DATASET CONTENT:
+ + + + + + +

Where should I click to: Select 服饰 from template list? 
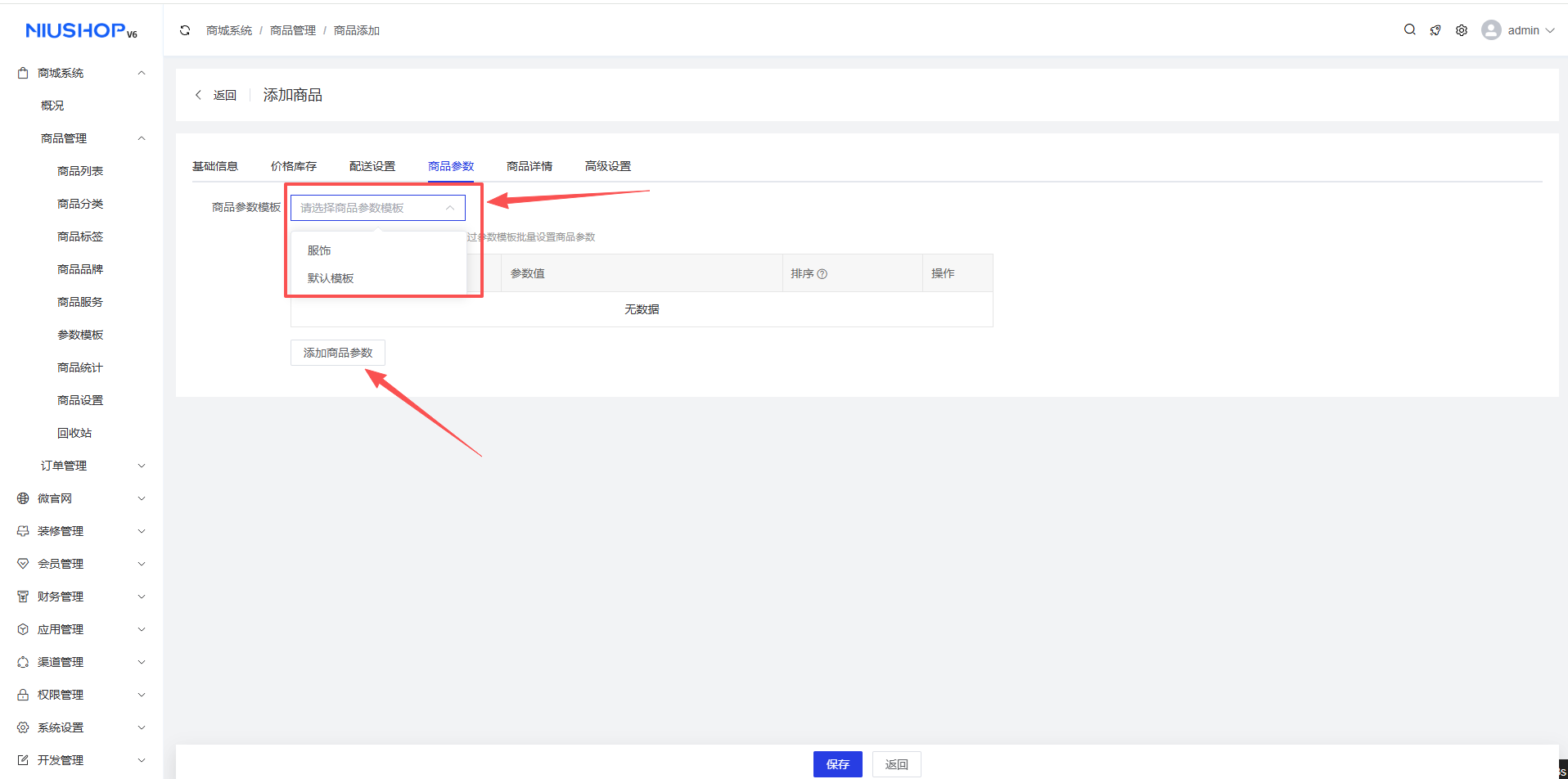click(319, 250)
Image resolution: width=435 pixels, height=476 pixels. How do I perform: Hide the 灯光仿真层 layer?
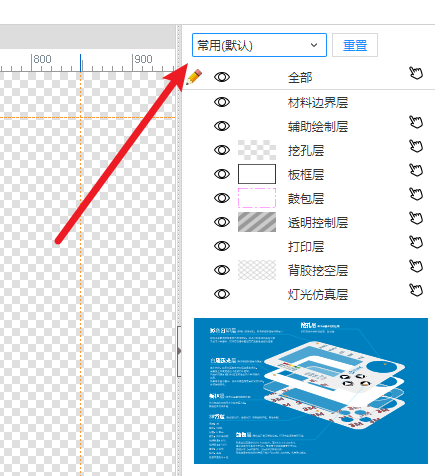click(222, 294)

+ + + + + + +

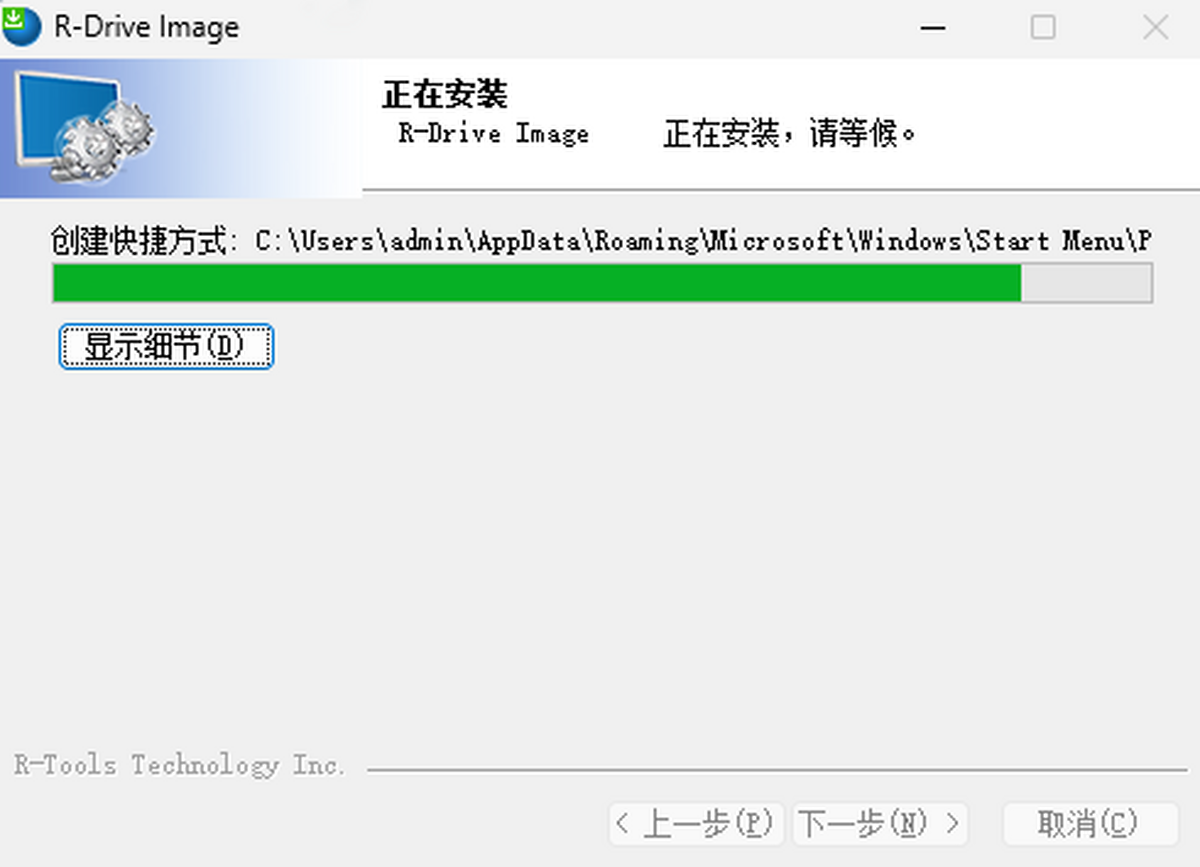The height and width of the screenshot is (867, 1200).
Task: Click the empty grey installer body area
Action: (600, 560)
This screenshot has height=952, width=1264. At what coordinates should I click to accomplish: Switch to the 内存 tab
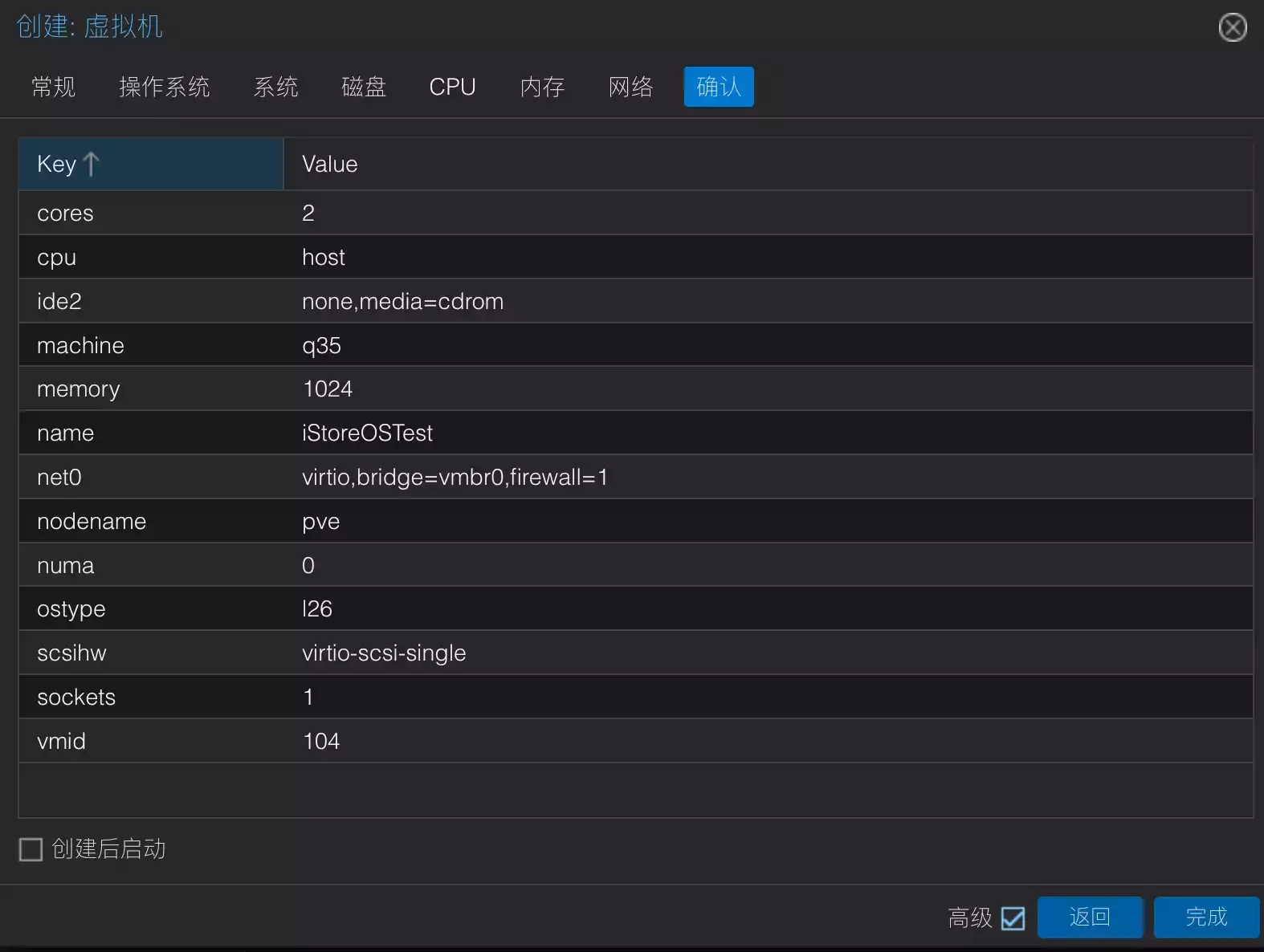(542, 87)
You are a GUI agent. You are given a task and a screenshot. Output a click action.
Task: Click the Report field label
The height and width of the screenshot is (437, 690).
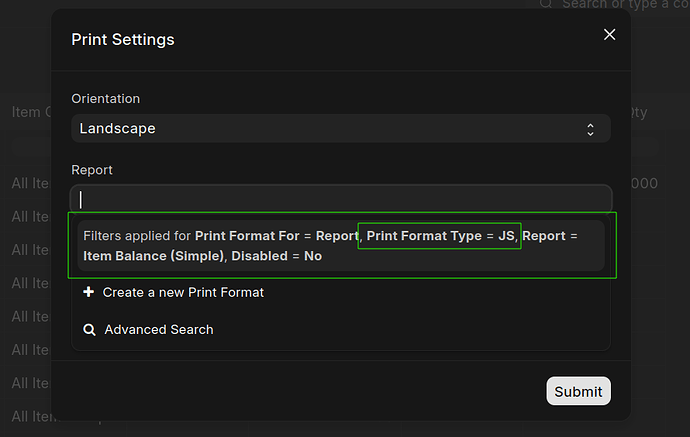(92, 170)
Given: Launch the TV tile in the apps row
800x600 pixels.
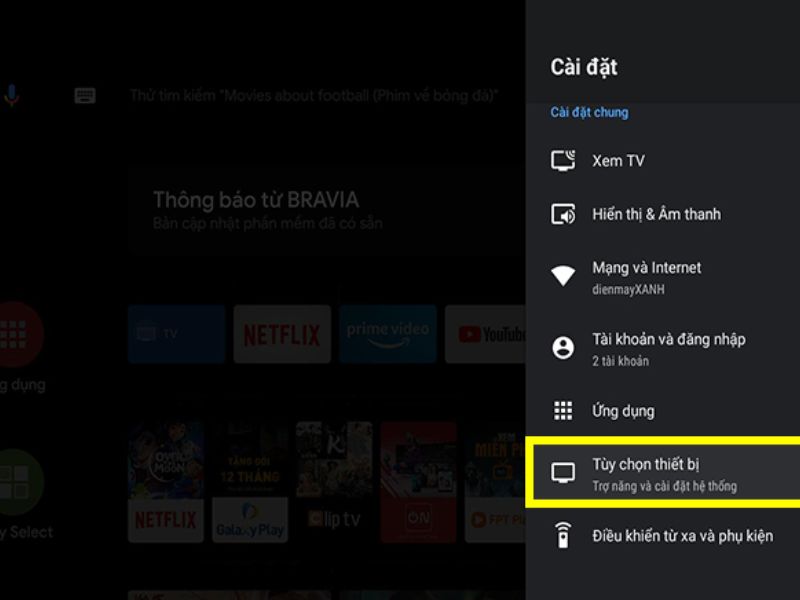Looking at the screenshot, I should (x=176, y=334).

+ + + + + + +

EXERCISE:
Copy word for word the part that starts with the line containing "The height and width of the screenshot is (867, 1200)." and ends with the line containing "Looking at the", including both of those lines. Leave out the pictures.

CORRECT OUTPUT:
The height and width of the screenshot is (867, 1200).
Task: Click the empty grey installer body area
Action: (600, 560)
This screenshot has height=952, width=1264. At what coordinates should I click to accomplish: Switch to the 内存 tab
(542, 87)
You are a GUI agent. You are given a task and a screenshot. Output a click action.
Task: Click the Report field label
The height and width of the screenshot is (437, 690).
(92, 170)
Given: Launch the TV tile in the apps row
800x600 pixels.
Looking at the screenshot, I should (x=176, y=334).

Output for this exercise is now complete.